--- START ---

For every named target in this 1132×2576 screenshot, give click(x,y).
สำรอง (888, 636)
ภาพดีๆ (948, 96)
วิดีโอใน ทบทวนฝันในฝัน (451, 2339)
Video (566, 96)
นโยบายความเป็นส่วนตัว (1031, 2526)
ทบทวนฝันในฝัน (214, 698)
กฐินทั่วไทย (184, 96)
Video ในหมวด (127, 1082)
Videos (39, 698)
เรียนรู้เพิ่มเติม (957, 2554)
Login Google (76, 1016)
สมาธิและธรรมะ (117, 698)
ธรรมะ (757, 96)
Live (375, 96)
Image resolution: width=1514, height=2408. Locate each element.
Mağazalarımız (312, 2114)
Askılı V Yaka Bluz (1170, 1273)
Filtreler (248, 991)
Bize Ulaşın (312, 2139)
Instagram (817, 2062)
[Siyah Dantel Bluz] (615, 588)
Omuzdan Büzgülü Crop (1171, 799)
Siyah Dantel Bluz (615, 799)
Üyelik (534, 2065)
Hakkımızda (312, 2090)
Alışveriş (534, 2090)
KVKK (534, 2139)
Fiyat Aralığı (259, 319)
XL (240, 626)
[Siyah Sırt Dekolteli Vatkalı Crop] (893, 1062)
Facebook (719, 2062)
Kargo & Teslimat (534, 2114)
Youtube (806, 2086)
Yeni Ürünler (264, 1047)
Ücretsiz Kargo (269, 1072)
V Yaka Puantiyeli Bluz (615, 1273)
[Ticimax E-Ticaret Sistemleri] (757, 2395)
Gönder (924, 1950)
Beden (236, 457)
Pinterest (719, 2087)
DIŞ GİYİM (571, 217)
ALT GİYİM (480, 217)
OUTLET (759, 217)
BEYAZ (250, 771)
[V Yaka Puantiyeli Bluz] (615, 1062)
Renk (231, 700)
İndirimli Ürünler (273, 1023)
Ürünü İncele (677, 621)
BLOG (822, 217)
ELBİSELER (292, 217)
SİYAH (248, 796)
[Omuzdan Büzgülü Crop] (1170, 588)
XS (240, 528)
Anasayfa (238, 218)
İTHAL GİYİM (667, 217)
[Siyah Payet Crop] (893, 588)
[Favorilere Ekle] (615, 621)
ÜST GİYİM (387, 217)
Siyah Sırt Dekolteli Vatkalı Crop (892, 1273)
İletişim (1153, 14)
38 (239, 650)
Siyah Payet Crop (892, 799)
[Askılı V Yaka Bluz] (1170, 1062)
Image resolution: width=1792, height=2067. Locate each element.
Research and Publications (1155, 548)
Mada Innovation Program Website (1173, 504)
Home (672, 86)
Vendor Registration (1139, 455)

--- END ---

Proceeding from the line containing "Ürünü İncele (677, 621)" through the line containing "38 (239, 650)", transcribe the lines above exactly, both end lines included.

_Answer for this exercise_.
Ürünü İncele (677, 621)
BLOG (822, 217)
ELBİSELER (292, 217)
SİYAH (248, 796)
[Omuzdan Büzgülü Crop] (1170, 588)
XS (240, 528)
Anasayfa (238, 218)
İTHAL GİYİM (667, 217)
[Siyah Payet Crop] (893, 588)
[Favorilere Ekle] (615, 621)
ÜST GİYİM (387, 217)
Siyah Sırt Dekolteli Vatkalı Crop (892, 1273)
İletişim (1153, 14)
38 (239, 650)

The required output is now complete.